Today is Super Tuesday and the election is drawing closer. As always it has been a really fascinating process watching it all play out. The Democrat race has been a lot more exciting and it’s a lot more important. Unless something changes the political landscape between now and November a Democrat is going to be the next President of the United States. The likely choice seems to be Hillary Clinton. She isn’t really the popular choice, but the inevitable one.
On the Republican side it’s a blood bath. There never was a candidate that excited the base. Now it appears the Senator John McCain will be the likely Republican representative. He was able to win the liberal leaning Republican states while Huckabee and Romney split the vote in the Southern and Western states. McCain is a disaster for the Republican party. He doesn’t excite the base, many conservatives won’t vote for him, and in a year that the economy is likely to be a major issue he’s woefully unprepared to debate the topic. All of these factors add up to a landslide. Much will be written in the next twenty-four months about the “death of the Republican party” which is of course what always happens in bad election years. It’s not true of course, but this is the result of eight years of moderate Bush rule. He passed huge liberal bills (No Child Left Behind, Prescription Drugs), ran up the deficit, refused to secure the boarders, and that’s leaving out his foreign policy follies. The President was never a conservative and he’s leaving the White House with his party deflated and shattered.
The biggest change likely on the horizon is the courts. Four to eight years of a Democrat White House will mean some of the older liberal judges such as Ginsburg and Stevens will be replaced with younger leftists. The big question will be about Justice Kennedy who is the swing vote. He’s over 80 years old and if he steps down the court will take on a strict liberal interpretation of the constitution (or BYOC “bring your own constitution”). I don’t expect there to be any sweeping changes from the legislative branch.
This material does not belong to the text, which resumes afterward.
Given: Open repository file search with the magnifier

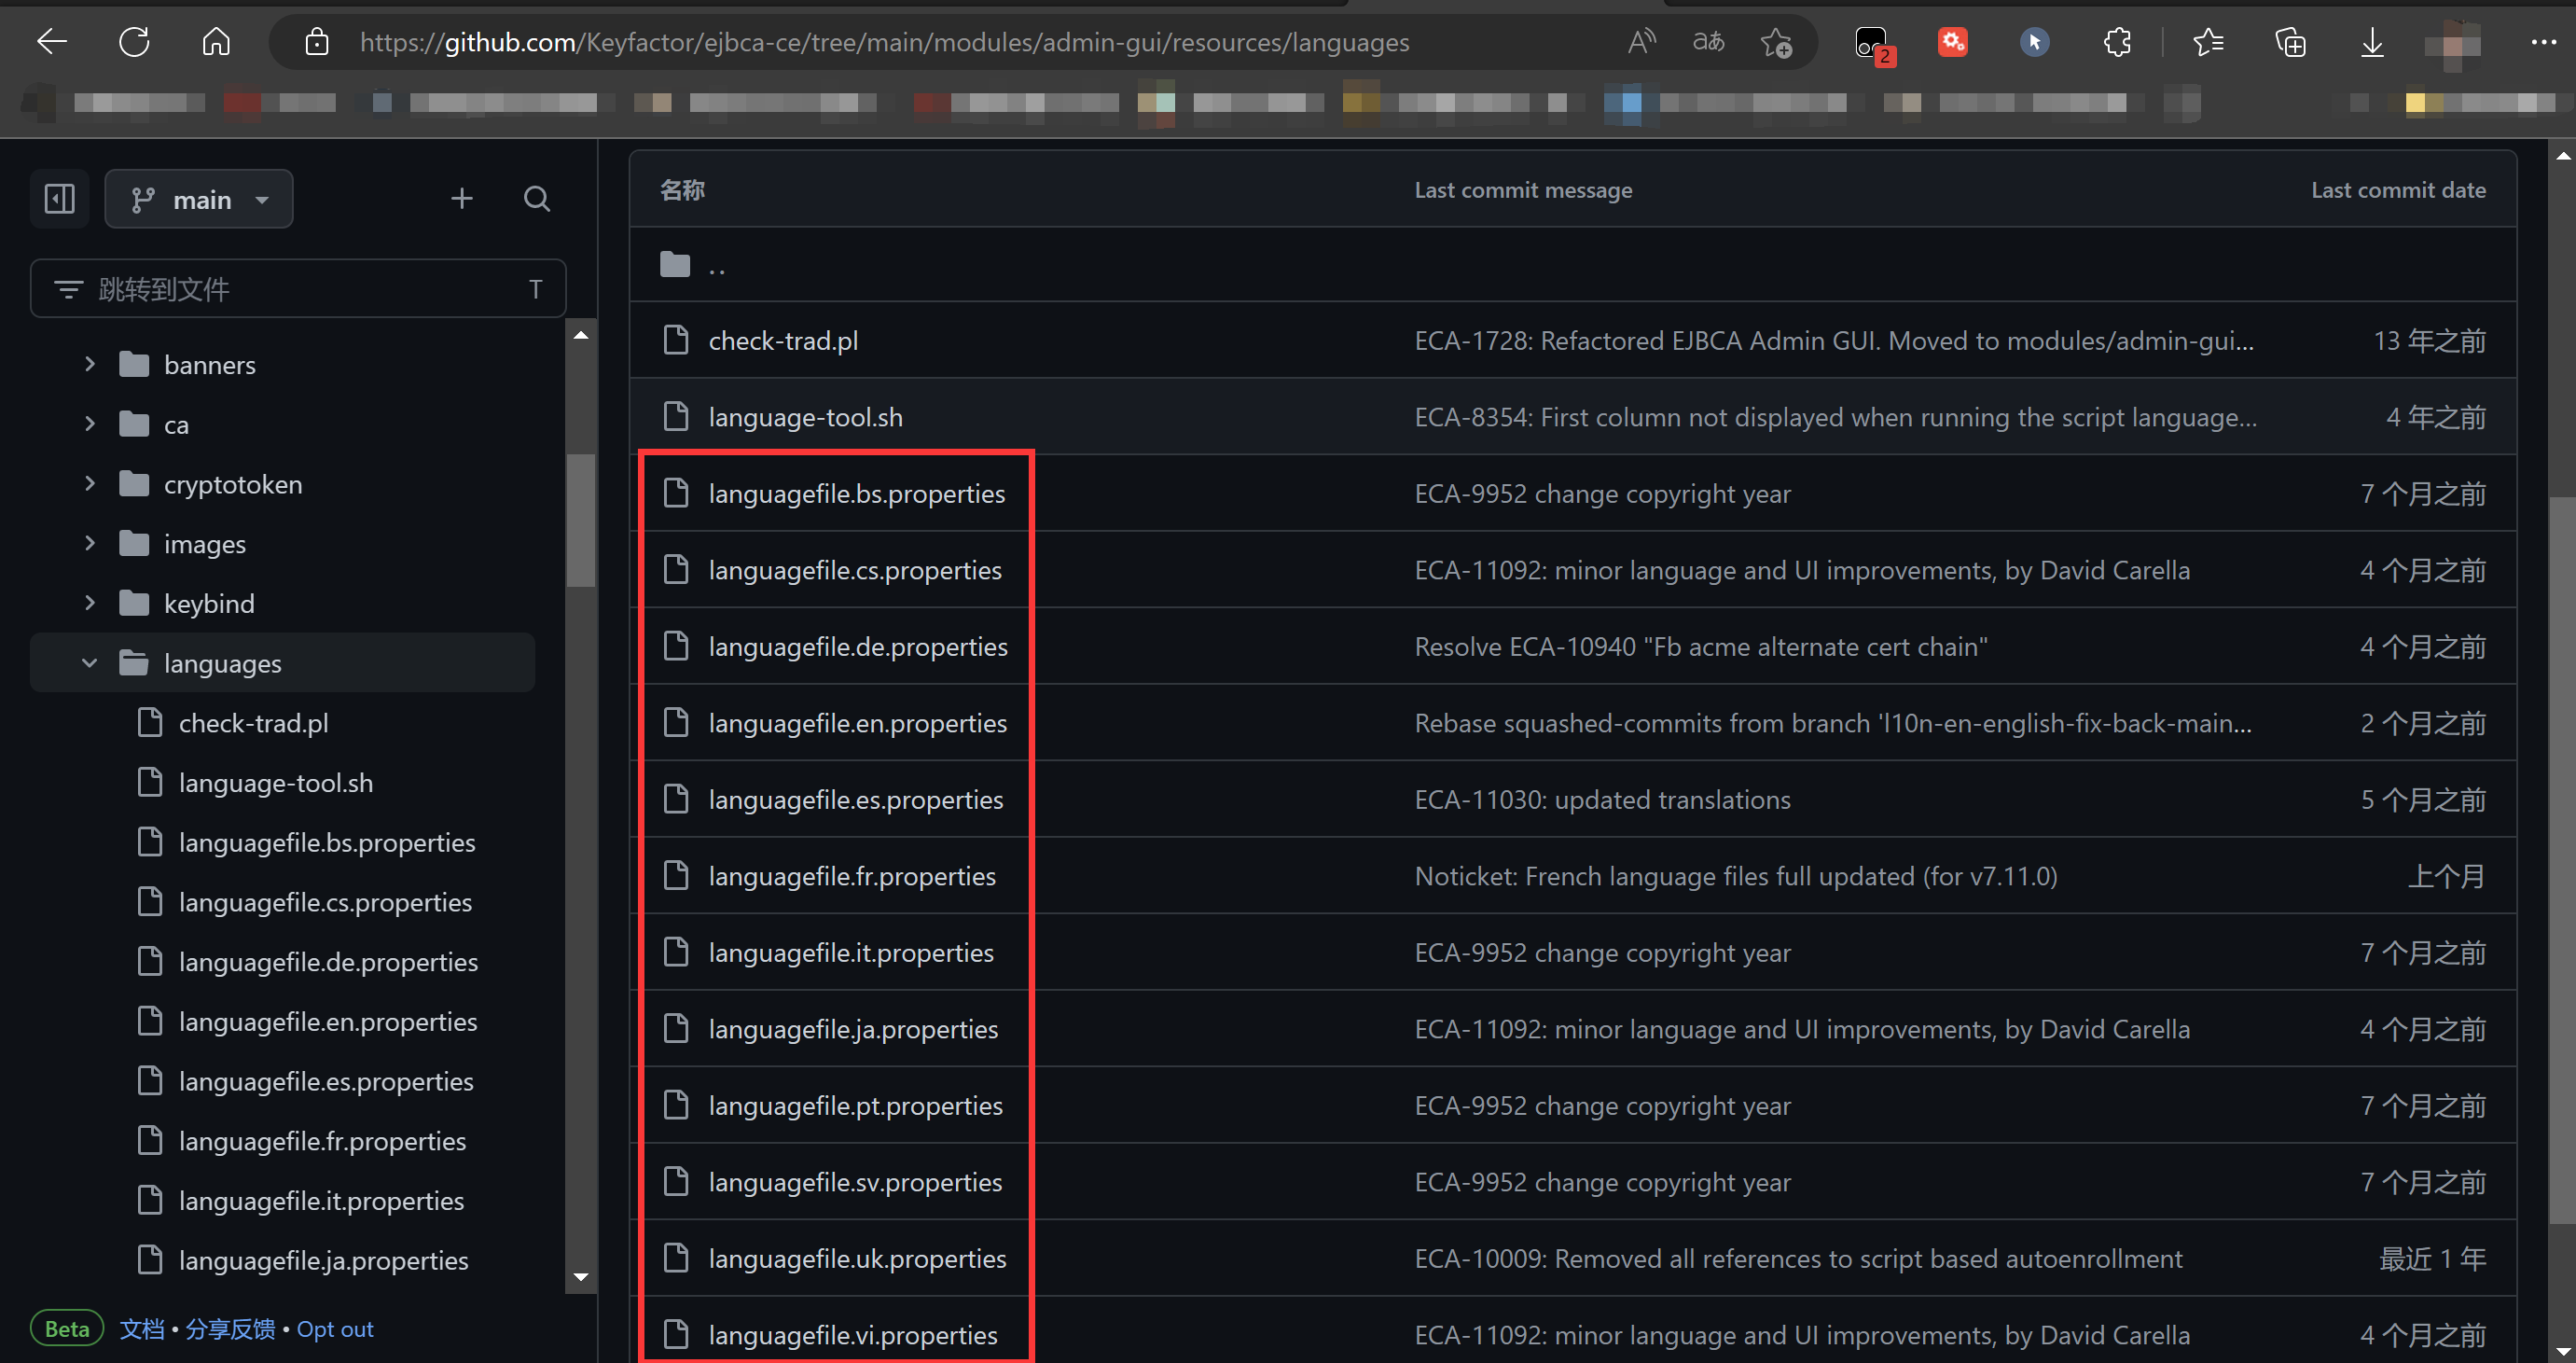Looking at the screenshot, I should 537,198.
Even if Democrats control all three branches of government, the margins are so slim it makes major changes close to impossible to implement. The Democrats lack the support to create any huge programs, and they lack the intelligence to deal with the fiscal problems facing the nation (not that the Republicans are any better). So is this the death of the Republic? There’s a lot of talk about change in this election, but I just see more of the same pandering populism that got us where we are today. Maybe the Republicans will learn from this disaster.